Dr Ungar: The first question that I am having here is how do you decide which patients with moderate to severe atopic dermatitis should receive biologic therapy?

 

I think to some extent, we have gone through a lot of the considerations here. I would say the short answer to that is if someone is not well controlled and really that means a minimal burden on their life, then that is a consideration.

 

Now in some cases that may be someone who is really almost too severe to - that we also almost know in advance that topical therapies are not going to be adequate and you can “waste time” for a couple months trying topical therapies. But if someone is very severe, it is unlikely to make an impact.

 

In some cases, someone is maybe on the more mild end of moderate, but they are just not getting that disease control with topicals.
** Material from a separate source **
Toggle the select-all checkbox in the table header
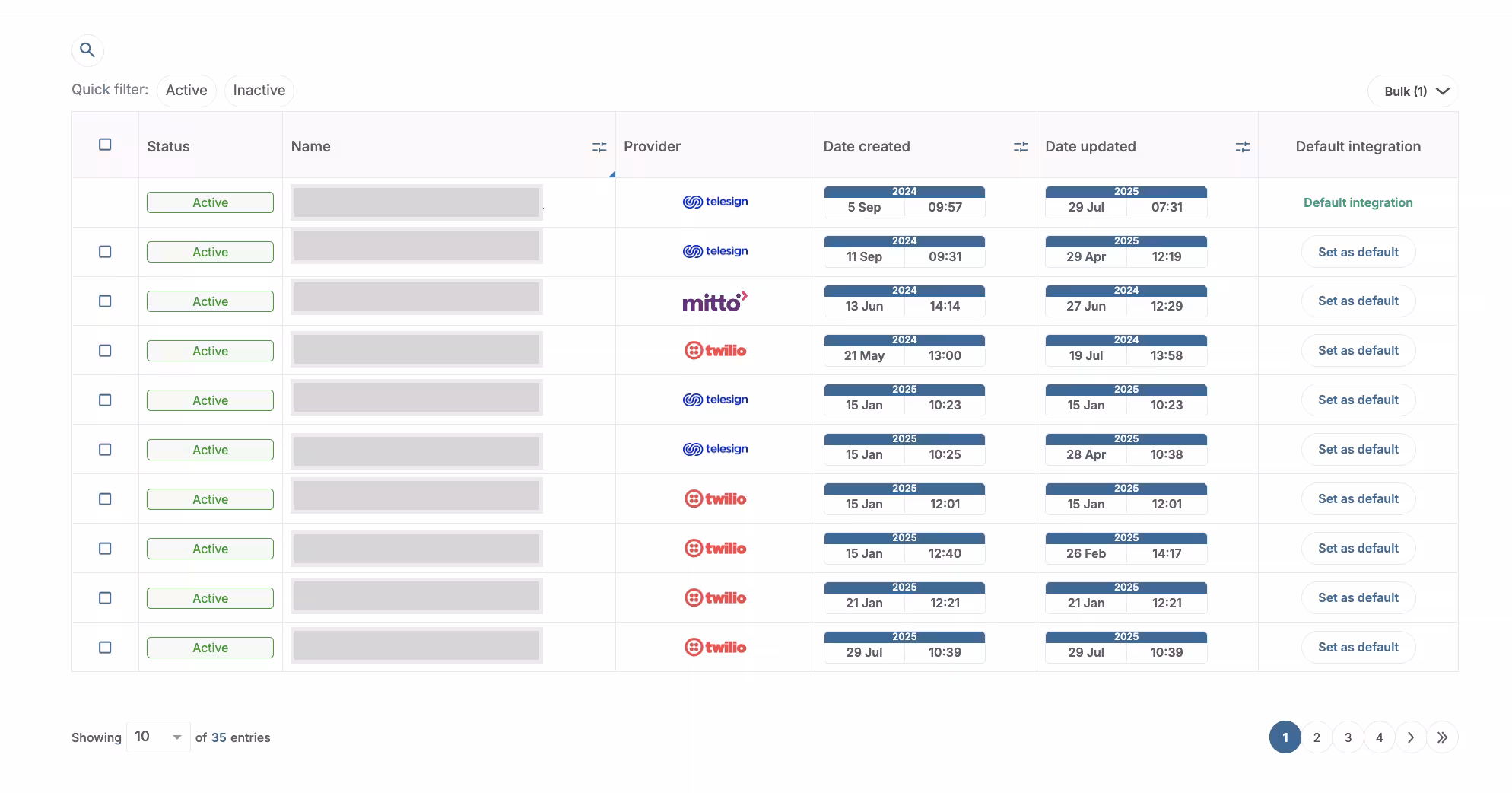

To me, there should be a low threshold to advance to biologic therapy because that can be really life changing in terms of how much it can improve their situation.

 

The next question is, what factors help you choose between an IL-4/IL-13 inhibitor and a JAK inhibitor?

 

There is a long answer to that question that we can spend quite a while discussing. Part of the consideration really in this case is a conversation with the patient. I know there is an element of repeating myself, shared decision making, but I think that it is difficult to say for me, meeting someone for the first time, or maybe we even had a few follow up visits in relatively short visits to say what is right for them.

 

I actually discuss with the patients what the different considerations are, both in favor and potential drawbacks of the different treatments. We come to decision together which 1 might be the most appropriate. I tell them, we could try an injection medication with all the safety benefits that we have. There are oral treatments that have, and then we discussed the boxed warning, monitoring requirements. But there is also considerations like speed of onset, which may favor JAK inhibitor. Which ones may be easier to continue long term.

 

I do not think there is a right answer. I do my best to lay out the considerations and help decide with the patients. The caveat to that is if someone is not a candidate for a JAK inhibitor, for example, had a MI 2 years ago or a DVT, we are not going to go that down that route. Then the “many of options” that we talk about is going to be more limited.

 

I think those are the factors. There may be some instances where someone is very severe, very strongly flaring, and the need for very quick treatment response may take a higher priority. That may be someone that I nudge towards a JAK inhibitor, but at the end of the day, if that is not something that they feel comfortable with, then we will start a biologic therapy and have a conversation that may take a little longer to work.

 

Then I think we have another question here that asks, at what point would you consider switching from 1 biologic to another due to AEs? That is a great question. We are fortunate now because we have different biologics, we do not have to “suffer” with AEs just for the sake of the efficacy. To some extent, it depends on how significant they are.

 

If you take maybe a prototypical case of someone who is on dupilumab and has conjunctivitis, there is still a question of how much it is bothering them. To me, that is worth asking. Because if it is a little bit, they use eyedrops and their skin is doing great, it may not be worth “risking” a different treatment that may or may not be as efficacious.

 

Conversely, if someone is doing pretty well but then develops facial flares, facial rash, then I would generally have a low threshold for switching when we are talking about AEs. Because the different treatments are mechanistically varied, I think it allows for us to say whether due to efficacy or due to side effects we have other options. We should be aspiring as much as possible the best clinical control with the lowest burden of adverse effects and adverse events and side effects.

 

It depends on how much the AE is bothering the patient, but I have a relatively low threshold to switch from 1 to another, just because I have a lot of confidence that for many or most people, the efficacy will be in there with the alternative and may not have the side effects that is bothering them.